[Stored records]

--- START ---

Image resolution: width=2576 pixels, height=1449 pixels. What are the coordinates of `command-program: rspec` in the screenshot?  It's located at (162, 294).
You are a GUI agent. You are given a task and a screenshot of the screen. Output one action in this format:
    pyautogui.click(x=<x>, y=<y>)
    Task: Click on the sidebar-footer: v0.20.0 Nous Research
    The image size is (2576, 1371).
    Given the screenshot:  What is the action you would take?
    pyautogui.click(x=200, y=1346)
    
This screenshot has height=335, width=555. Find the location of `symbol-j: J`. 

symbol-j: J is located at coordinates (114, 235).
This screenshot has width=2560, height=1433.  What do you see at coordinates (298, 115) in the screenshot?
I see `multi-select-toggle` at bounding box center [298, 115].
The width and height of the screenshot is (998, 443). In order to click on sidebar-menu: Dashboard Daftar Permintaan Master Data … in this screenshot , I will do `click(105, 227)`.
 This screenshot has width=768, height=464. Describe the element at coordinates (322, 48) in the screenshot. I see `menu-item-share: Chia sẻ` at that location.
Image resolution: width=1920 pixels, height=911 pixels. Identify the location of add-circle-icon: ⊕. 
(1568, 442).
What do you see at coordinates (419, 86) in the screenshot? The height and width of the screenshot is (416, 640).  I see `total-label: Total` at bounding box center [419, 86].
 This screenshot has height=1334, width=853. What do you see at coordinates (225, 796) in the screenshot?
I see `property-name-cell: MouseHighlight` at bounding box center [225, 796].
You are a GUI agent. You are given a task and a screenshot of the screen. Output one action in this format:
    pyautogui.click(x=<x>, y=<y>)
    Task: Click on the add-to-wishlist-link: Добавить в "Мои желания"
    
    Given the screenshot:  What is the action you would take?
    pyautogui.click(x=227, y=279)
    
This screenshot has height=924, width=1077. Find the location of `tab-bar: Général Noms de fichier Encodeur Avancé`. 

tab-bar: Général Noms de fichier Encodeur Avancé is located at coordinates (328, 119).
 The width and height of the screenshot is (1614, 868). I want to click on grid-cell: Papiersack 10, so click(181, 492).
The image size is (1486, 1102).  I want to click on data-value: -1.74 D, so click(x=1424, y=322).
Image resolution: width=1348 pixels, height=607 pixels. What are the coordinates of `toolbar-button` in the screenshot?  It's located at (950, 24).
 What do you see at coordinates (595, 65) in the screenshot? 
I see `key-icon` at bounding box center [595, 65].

--- END ---

== The task ==
Put the lines above into a JSON list of strings, one string for each line, and leave out any blank lines.

== Response area ==
[
  "Image resolution: width=2576 pixels, height=1449 pixels. What are the coordinates of `command-program: rspec` in the screenshot?  It's located at (162, 294).",
  "You are a GUI agent. You are given a task and a screenshot of the screen. Output one action in this format:",
  "    pyautogui.click(x=<x>, y=<y>)",
  "    Task: Click on the sidebar-footer: v0.20.0 Nous Research",
  "    The image size is (2576, 1371).",
  "    Given the screenshot:  What is the action you would take?",
  "    pyautogui.click(x=200, y=1346)",
  "This screenshot has height=335, width=555. Find the location of `symbol-j: J`. ",
  "symbol-j: J is located at coordinates (114, 235).",
  "This screenshot has width=2560, height=1433.  What do you see at coordinates (298, 115) in the screenshot?",
  "I see `multi-select-toggle` at bounding box center [298, 115].",
  "The width and height of the screenshot is (998, 443). In order to click on sidebar-menu: Dashboard Daftar Permintaan Master Data … in this screenshot , I will do `click(105, 227)`.",
  " This screenshot has width=768, height=464. Describe the element at coordinates (322, 48) in the screenshot. I see `menu-item-share: Chia sẻ` at that location.",
  "Image resolution: width=1920 pixels, height=911 pixels. Identify the location of add-circle-icon: ⊕. ",
  "(1568, 442).",
  "What do you see at coordinates (419, 86) in the screenshot? The height and width of the screenshot is (416, 640).  I see `total-label: Total` at bounding box center [419, 86].",
  " This screenshot has height=1334, width=853. What do you see at coordinates (225, 796) in the screenshot?",
  "I see `property-name-cell: MouseHighlight` at bounding box center [225, 796].",
  "You are a GUI agent. You are given a task and a screenshot of the screen. Output one action in this format:",
  "    pyautogui.click(x=<x>, y=<y>)",
  "    Task: Click on the add-to-wishlist-link: Добавить в \"Мои желания\"",
  "    Given the screenshot:  What is the action you would take?",
  "    pyautogui.click(x=227, y=279)",
  "This screenshot has height=924, width=1077. Find the location of `tab-bar: Général Noms de fichier Encodeur Avancé`. ",
  "tab-bar: Général Noms de fichier Encodeur Avancé is located at coordinates (328, 119).",
  " The width and height of the screenshot is (1614, 868). I want to click on grid-cell: Papiersack 10, so click(181, 492).",
  "The image size is (1486, 1102).  I want to click on data-value: -1.74 D, so click(x=1424, y=322).",
  "Image resolution: width=1348 pixels, height=607 pixels. What are the coordinates of `toolbar-button` in the screenshot?  It's located at (950, 24).",
  " What do you see at coordinates (595, 65) in the screenshot? ",
  "I see `key-icon` at bounding box center [595, 65]."
]